Der Eheratgeber geht bis hin zu Formulierungen wie: „Gott liebt das frohe Genießen seiner Kinder.“ Da sind Leidenschaft, Erotik, Sexualität ausdrücklich eingeschlossen. Nur jene in der Ehe natürlich, von Sex außerhalb spricht dieser Papst nicht. Ein Kunstgriff. So muss er auch nichts verdammen. Verurteilen will Franziskus ohnehin nicht; die menschlichen Lebenssituationen sind ihm zu komplex für eine Schwarz-Weiß-Betrachtung von oben herab. „Eingliedern” will er in die Kirche, und zwar alle Menschen: „Jesus selbst stellt sich als Hirt von 100 Schafen dar, nicht von 99.” Der Papst ruft durchweg zur „Unterscheidung” auf, zum sehr genauen Hinsehen, und zum barmherzigen „Öffnen des Herzens“. Auch er will zwar die kirchliche Morallehre „unverkürzt vorlegen“, jede „Lauheit wäre ein Mangel an Treue gegenüber dem Evangelium.” Als die „übelste Weise, das Evangelium zu verwässern”, betrachtet Franziskus aber die durch ein Übermaß an Vorschriften bewirkte „Aushöhlung der Barmherzigkeit”. Er sagt: „Ich verstehe diejenigen, die eine unerbittlichere Pastoral vorziehen, die keinen Anlass zu irgendeiner Verwirrung gibt. Doch ich glaube ehrlich, dass Jesus Christus eine Kirche möchte, die achtsam ist gegenüber dem Guten, das der Heilige Geist inmitten der Schwachheit und Hinfälligkeit verbreitet.“ In diesem Sinne nimmt sich der Papst auch die heikelsten theologischen Brocken vor, für deren Weiterentwicklung es bei den Bischofssynoden nur eine hauchdünne und bis heute erbittert bekämpfte Mehrheit gab.
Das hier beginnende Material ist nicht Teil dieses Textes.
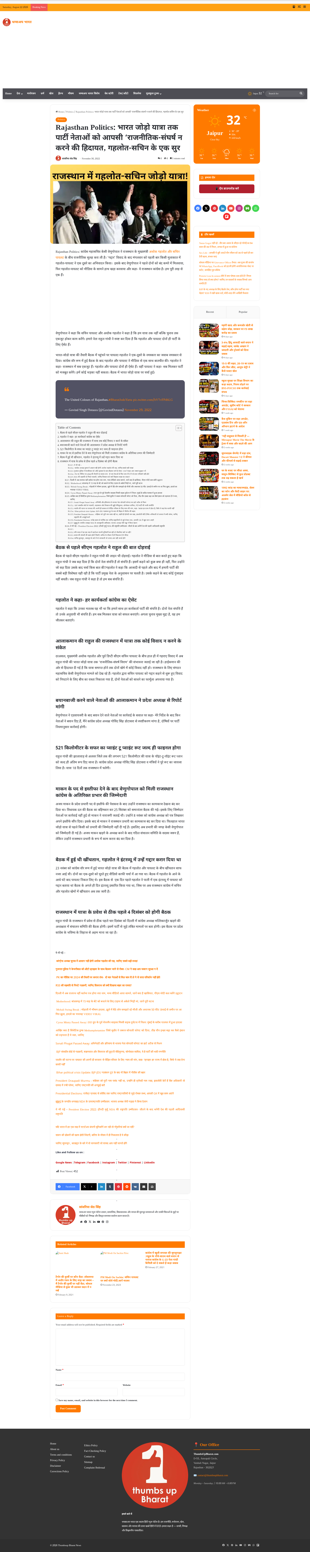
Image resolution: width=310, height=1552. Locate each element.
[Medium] (247, 208)
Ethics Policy (91, 1445)
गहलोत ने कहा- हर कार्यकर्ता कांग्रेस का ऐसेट (80, 437)
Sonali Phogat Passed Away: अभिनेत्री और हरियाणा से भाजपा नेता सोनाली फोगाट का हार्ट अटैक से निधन (110, 502)
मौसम (71, 93)
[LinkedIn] (101, 1186)
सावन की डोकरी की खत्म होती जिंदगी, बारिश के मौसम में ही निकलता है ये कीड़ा (101, 535)
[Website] (81, 1222)
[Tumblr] (110, 1186)
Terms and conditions (61, 1455)
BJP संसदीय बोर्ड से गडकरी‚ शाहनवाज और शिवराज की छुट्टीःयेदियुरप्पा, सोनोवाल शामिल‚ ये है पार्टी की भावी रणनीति (114, 505)
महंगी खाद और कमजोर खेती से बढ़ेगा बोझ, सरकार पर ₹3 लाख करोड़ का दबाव (237, 329)
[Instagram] (107, 1222)
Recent (210, 312)
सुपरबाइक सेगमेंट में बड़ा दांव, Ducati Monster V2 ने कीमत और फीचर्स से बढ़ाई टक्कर (237, 457)
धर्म (42, 93)
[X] (90, 1222)
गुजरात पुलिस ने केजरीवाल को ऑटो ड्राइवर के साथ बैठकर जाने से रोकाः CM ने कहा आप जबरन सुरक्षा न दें (110, 471)
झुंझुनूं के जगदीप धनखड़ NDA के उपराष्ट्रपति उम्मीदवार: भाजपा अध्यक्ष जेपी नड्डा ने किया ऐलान (105, 523)
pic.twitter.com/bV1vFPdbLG (153, 400)
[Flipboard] (226, 216)
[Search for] (301, 94)
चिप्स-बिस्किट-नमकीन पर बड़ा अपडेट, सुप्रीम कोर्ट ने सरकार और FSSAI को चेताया (237, 405)
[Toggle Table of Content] (177, 428)
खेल (51, 93)
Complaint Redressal (94, 1468)
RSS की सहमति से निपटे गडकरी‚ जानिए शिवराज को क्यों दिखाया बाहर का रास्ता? (102, 477)
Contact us (89, 1456)
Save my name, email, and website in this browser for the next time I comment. (98, 1400)
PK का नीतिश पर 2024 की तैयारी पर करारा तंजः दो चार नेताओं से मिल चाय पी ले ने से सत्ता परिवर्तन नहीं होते (111, 474)
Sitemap (88, 1462)
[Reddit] (126, 1186)
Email (60, 1385)
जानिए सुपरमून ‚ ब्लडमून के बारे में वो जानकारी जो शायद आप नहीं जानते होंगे (99, 538)
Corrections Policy (59, 1471)
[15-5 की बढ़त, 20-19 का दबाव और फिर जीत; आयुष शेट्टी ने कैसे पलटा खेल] (209, 368)
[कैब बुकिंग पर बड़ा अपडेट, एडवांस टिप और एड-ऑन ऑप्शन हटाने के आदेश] (209, 424)
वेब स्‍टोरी (109, 93)
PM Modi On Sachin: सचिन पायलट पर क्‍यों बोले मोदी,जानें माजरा (119, 1279)
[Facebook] (85, 1222)
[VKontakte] (135, 1186)
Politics (70, 111)
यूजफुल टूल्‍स (152, 93)
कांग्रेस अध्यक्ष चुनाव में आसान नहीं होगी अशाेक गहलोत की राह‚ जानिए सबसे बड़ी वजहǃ (103, 468)
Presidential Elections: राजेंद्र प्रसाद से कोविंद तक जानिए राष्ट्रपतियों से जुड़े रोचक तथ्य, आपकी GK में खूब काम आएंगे (114, 520)
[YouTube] (98, 1222)
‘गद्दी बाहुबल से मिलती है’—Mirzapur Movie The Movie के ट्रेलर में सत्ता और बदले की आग (238, 440)
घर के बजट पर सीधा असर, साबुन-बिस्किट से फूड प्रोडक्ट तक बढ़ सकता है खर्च (236, 474)
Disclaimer (55, 1466)
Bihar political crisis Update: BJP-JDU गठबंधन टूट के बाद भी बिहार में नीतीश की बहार (104, 511)
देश (18, 93)
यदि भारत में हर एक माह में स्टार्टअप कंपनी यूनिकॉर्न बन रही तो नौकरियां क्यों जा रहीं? (102, 532)
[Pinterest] (118, 1186)
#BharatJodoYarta (120, 400)
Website (127, 1385)
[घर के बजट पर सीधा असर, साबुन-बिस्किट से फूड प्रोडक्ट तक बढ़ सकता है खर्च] (209, 475)
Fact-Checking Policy (95, 1451)
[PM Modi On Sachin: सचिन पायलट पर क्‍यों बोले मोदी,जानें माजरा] (120, 1262)
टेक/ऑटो (123, 93)
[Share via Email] (143, 1186)
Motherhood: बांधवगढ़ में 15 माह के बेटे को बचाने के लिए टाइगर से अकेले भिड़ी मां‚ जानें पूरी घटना (106, 483)
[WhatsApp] (255, 208)
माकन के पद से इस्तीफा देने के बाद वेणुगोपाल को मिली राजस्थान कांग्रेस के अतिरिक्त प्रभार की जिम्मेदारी (107, 453)
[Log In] (294, 7)
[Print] (152, 1186)
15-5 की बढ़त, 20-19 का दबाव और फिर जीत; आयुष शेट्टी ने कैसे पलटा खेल (237, 367)
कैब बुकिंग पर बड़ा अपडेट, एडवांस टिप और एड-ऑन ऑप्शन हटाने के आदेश (235, 422)
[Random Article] (299, 7)
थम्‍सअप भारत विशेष (89, 93)
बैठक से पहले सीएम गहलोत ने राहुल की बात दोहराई (83, 433)
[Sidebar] (304, 7)
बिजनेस (137, 93)
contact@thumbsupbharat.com (212, 1475)
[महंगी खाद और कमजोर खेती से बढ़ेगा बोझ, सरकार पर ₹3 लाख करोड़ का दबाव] (209, 330)
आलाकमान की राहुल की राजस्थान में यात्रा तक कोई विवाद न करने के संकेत (94, 441)
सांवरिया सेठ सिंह (69, 158)
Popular (243, 312)
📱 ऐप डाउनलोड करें (227, 189)
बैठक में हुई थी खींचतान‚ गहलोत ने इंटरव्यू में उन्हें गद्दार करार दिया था (91, 457)
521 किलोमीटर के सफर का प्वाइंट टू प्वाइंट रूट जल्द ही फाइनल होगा (91, 449)
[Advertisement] (155, 61)
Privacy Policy (57, 1460)
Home (8, 93)
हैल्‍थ (60, 93)
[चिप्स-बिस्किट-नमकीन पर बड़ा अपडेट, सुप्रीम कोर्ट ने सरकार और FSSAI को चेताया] (209, 406)
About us (54, 1449)
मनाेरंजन (31, 93)
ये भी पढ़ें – (78, 465)
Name (60, 1370)
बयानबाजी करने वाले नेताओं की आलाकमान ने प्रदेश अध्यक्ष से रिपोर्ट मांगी (93, 445)
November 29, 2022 (138, 410)
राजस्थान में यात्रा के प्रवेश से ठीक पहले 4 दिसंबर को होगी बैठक (88, 461)
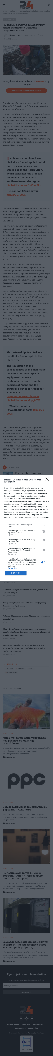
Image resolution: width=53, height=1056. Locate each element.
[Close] (48, 480)
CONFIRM (16, 573)
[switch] (43, 531)
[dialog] (26, 528)
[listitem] (26, 525)
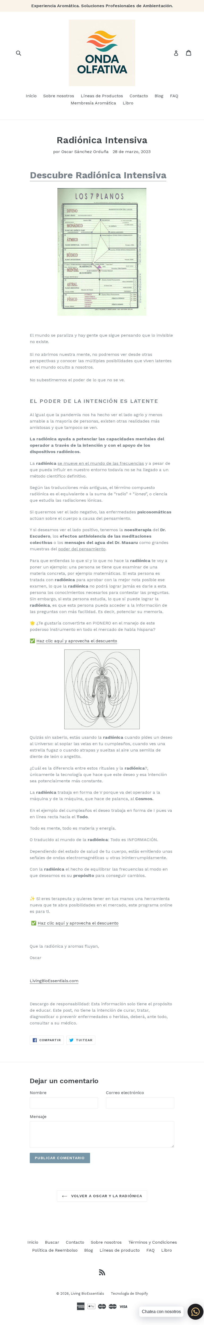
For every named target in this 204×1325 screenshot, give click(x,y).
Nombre (38, 1092)
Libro (128, 103)
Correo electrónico (125, 1092)
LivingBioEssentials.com (54, 980)
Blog (159, 95)
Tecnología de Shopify (129, 1294)
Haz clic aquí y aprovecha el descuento (76, 640)
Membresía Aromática (93, 103)
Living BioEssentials (87, 1294)
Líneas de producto (120, 1250)
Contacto (139, 95)
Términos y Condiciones (152, 1242)
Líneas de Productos (102, 95)
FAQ (174, 95)
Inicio (31, 95)
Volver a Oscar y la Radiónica (106, 1196)
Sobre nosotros (58, 95)
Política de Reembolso (55, 1250)
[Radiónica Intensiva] (102, 252)
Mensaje (38, 1116)
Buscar (52, 1242)
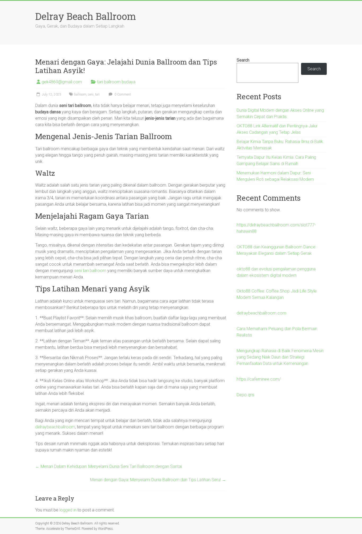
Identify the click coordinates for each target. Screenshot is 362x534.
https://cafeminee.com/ (259, 379)
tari (97, 94)
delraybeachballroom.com (261, 313)
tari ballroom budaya (116, 81)
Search (243, 60)
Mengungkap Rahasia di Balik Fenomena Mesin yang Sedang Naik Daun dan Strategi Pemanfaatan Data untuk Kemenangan (280, 357)
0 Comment (122, 94)
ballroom (80, 94)
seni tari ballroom (90, 270)
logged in (67, 510)
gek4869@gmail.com (62, 81)
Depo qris (245, 394)
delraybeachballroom (55, 426)
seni (91, 94)
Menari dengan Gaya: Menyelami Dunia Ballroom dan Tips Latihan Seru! (158, 479)
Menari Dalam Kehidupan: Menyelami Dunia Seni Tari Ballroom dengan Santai (108, 466)
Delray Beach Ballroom (85, 16)
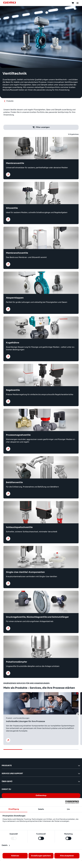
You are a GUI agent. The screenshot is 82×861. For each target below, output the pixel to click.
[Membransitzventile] (8, 264)
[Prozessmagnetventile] (8, 449)
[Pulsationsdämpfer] (8, 673)
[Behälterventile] (8, 494)
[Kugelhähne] (8, 356)
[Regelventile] (8, 401)
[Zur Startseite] (9, 2)
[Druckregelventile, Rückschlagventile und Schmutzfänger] (8, 628)
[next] (78, 714)
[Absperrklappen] (8, 309)
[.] (8, 740)
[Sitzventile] (8, 219)
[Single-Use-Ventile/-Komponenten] (8, 583)
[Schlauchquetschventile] (8, 538)
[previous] (4, 714)
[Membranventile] (8, 174)
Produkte (9, 101)
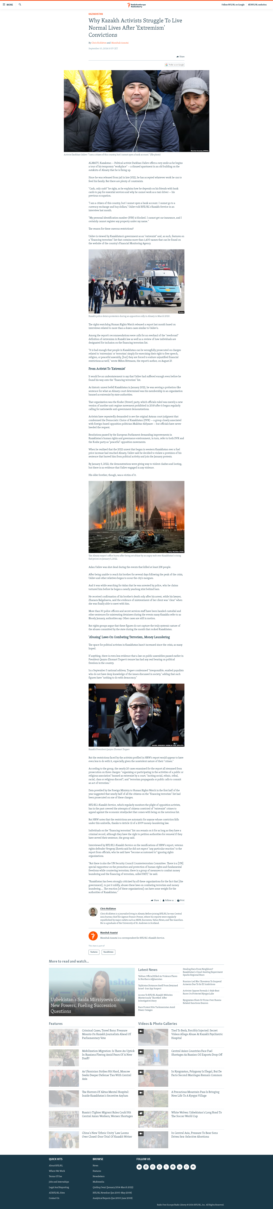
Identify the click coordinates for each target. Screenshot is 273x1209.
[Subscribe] (193, 1167)
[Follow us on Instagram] (152, 1167)
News (95, 1166)
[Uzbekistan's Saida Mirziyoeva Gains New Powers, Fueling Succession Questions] (92, 992)
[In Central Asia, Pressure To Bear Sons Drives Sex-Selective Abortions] (153, 1139)
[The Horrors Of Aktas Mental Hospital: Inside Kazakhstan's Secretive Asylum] (64, 1098)
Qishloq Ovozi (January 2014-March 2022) (113, 1187)
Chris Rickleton (98, 43)
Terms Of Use (55, 1176)
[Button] (180, 57)
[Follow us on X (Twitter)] (166, 1167)
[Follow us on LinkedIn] (179, 1167)
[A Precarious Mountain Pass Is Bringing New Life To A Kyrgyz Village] (153, 1098)
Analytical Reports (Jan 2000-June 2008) (113, 1198)
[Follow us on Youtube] (139, 1167)
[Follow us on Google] (159, 1167)
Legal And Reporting (59, 1187)
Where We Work (57, 1171)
Keine allgemeine kirchenrechtliche Regelunge

Am kategorischen Kommunionsverbot für unverheiratet zusammenlebende Partner, wie es noch Johannes Paul II. ausgesprochen hatte, konnte Franziskus schon vorbeigehen; das hat sich in den seither vergangenen 35 Jahren durch die gesellschaftliche Entwicklung auch für die Kirche von selber erledigt. In der heute ungleich heikleren Frage nach der Spendung der Sakramente für wiederverheiratete Geschiedene geht Franziskus, auch wenn er sich dabei nicht leicht tut, einen – seinen – entschiedenen Schritt voran, über die Zaghaftigkeit der tief gespaltenen Bischofssynode hinaus. Eine allgemeine kirchenrechtliche Regelung, sagt er zwar, könne es „aufgrund der zahllosen Unterschiede der konkreten Situationen nicht geben“; leichtfertige pastorale Rabatte ebenso wenig.

Aber nicht immer sei die Schuld an einer misslichen Situation dem jeweiligen Fragenden anzulasten. In einem individuellen, vom Seelsorger begleiteten „Weg der Unterscheidung“, mit „Gewissenserforschung, Nachdenken, Reue“ und aufgrund „mildernder Umstände“ sei „mitten in einer objektiven Situation der Sünde“ auch ein „Wachstum im Leben der Gnade“ möglich, „wenn man dazu die Hilfe der Kirche bekommt.“

Hat die Bischofssynode nur diesen – vom deutschen Kardinal Walter Kasper skizzierten – „Weg der Buße“ beschrieben, das Ziel aber offen gelassen, so fügt Franziskus von sich aus den entscheidenden Satz hinzu: „In gewissen Fällen könnte es auch die Hilfe der Sakramente sein.“ Damit ist in individuellen Fällen für wiederverheiratete Geschiedene der Weg zu Beichte und Kommunion offen, ohne dass sie – wie Johannes Paul II. das kategorisch verlangt hatte – „wie Geschwister“ zusammenleben. So etwas ist laut Franziskus nicht nur lebensfremd. Das „Fehlen der Intimität” könnte auch die „Treue in Gefahr geraten“ lassen – und damit wäre für ihn auch die neue Verbindung zum Scheitern verurteilt.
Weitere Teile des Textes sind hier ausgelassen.